Exercise brief: Print exactly the line that contains "The width and" along with every line beneath it to the end of the records below, and omit pictures.

Given records:
***

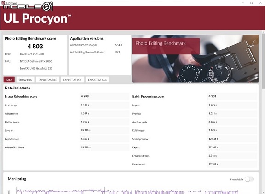Image resolution: width=265 pixels, height=194 pixels.
Task: Click the vertical scrollbar thumb
Action: (263, 61)

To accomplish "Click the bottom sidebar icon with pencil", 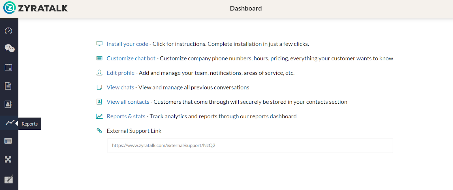I will 9,179.
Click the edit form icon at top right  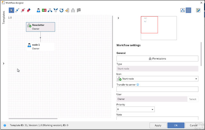198,10
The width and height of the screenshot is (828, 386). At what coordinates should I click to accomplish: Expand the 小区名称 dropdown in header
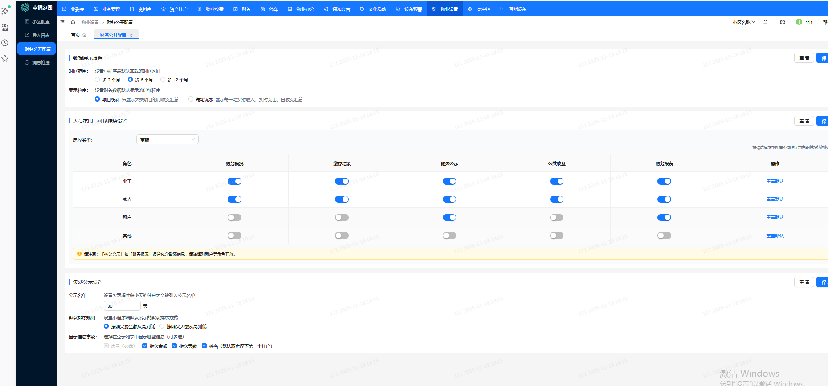(743, 22)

***

Answer to this problem:
The width and height of the screenshot is (828, 386). At what coordinates should I click to accomplish: Expand the 小区名称 dropdown in header
(743, 22)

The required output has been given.